Trivially, yes, because by the rules of polynomial addition,
$$(-a_1 x^2 + 2b_1 x + c_1) + (-a_2 x^2 + 2b_2 x + c_2) = -(a_1+a_2)x^2 + 2(b_1+b_2)x + (c_1+c_2),$$
QED.
We can go further, though: it is of interest to identify which Normal distribution occurs. For this, the notation of the question will be convenient. The preceding calculation is now written
$$\begin{aligned} \left(A(\mu_x,\sigma_x)-\tau(\sigma_x)^2 (x-\mu_x)^2\right) + \left(A(\mu_y,\sigma_y)-\tau(\sigma_y)^2 (x-\mu_y)^2\right) \\ = A(\mu,\sigma)-\tau(\sigma)^2 (x-\mu)^2 \end{aligned}$$
where $\sigma^2$ is the variance of the result, $\mu$ is its mean, and $A(\mu,\sigma)$ is the logarithm of its normalizing constant.

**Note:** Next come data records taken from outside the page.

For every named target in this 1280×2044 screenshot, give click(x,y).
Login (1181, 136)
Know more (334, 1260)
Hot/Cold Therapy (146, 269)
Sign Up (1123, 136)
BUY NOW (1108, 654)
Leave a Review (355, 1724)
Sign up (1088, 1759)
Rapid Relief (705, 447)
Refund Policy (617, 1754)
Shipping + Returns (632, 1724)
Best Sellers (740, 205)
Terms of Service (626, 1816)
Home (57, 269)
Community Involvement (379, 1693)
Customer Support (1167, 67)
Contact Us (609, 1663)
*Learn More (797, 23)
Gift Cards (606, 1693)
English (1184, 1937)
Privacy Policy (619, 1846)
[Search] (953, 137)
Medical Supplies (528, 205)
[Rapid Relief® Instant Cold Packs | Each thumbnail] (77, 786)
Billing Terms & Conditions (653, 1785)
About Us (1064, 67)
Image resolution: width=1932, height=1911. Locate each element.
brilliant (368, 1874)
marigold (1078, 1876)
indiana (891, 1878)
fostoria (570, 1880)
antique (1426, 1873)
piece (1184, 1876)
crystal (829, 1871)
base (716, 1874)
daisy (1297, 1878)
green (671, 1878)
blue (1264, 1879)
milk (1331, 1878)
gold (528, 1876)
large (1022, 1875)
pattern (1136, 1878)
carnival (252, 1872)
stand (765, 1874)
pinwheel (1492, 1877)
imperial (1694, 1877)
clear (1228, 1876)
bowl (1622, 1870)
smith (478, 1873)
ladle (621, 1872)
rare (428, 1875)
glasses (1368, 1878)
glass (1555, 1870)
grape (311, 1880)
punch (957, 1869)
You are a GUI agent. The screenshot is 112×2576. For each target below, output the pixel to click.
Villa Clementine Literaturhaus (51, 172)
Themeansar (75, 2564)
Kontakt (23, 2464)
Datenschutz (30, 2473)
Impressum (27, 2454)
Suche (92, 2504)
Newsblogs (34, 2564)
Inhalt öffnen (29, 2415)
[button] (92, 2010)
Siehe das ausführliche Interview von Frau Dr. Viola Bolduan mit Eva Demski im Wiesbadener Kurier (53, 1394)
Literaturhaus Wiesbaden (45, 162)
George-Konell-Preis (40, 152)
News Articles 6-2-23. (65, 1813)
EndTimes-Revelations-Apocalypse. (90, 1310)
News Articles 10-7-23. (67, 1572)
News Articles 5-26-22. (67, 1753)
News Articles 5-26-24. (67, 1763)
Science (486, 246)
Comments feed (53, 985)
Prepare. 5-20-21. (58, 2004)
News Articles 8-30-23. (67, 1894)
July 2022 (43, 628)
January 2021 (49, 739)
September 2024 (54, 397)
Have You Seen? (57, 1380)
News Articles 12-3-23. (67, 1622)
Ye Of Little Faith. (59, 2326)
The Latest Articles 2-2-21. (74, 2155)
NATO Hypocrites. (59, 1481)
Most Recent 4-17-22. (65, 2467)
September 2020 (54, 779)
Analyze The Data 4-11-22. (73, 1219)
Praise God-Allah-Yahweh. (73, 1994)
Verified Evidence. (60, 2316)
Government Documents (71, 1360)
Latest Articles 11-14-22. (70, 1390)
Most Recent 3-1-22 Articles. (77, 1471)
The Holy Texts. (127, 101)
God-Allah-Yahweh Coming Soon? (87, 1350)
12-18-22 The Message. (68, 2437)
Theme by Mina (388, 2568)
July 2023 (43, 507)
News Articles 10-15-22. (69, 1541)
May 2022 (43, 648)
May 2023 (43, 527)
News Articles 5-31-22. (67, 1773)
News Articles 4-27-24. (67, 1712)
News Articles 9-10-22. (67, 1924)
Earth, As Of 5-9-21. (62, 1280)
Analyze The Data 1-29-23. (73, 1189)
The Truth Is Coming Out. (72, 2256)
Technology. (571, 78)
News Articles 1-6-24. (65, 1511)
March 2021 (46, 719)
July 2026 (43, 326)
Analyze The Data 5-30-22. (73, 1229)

My point is that we can solve this problem by inspection. This is a math-speak term for saying you don't have to write anything down because you can pick out appropriate polynomial coefficients just by looking. To wit,
The coefficient of $x^2$ must be the sum of its coefficients on the left hand side, giving $$\tau(\sigma)^2 = \tau(\sigma_x)^2 + \tau(\sigma_y)^2.\tag{1}$$
The coefficient of $x$ must be the sum of its coefficients on the left hand side. This requires slightly greater perception: namely, recognizing that the coefficient of $x$ in the square $(x-\mu)^2$ is $-2\mu.$ Thus, $$2\tau(\sigma)^2 \mu = 2\tau(\sigma_x)^2\mu_x +2\tau(\sigma_y)^2\mu_y.$$
Here, then, is the second place where we actually have to do some algebra: solve this equation for $\mu.$ Again, the solution is by inspection (because the equation is so simple), and we can simplify it using $(1)$ above:
$$\mu = \frac{2\tau(\sigma_x)^2\mu_x + 2\tau(\sigma_y)^2\mu_y}{2\tau(\sigma)^2} = \frac{2\tau(\sigma_x)^2\mu_x + 2\tau(\sigma_y)^2\mu_y}{2\tau(\sigma_x)^2 + 2\tau(\sigma_y)^2}.\tag{2}$$
The factors of $2\tau(\ )^2$ are the precisions of the distributions (q.v.), enabling us to characterize the results $(1)$ and $(2)$ in a simple, memorable fashion:
When multiplying two Normal densities, precisions add (just double both sides of equation $(1)$) and the mean is the precision-weighted average of the means (equation $(2)$).
The two highlighted equations--the first simplifying the sum of quadratics and the second solving a simple linear equation in one unknown--constitute the "two lines of algebra" I mentioned in my comment.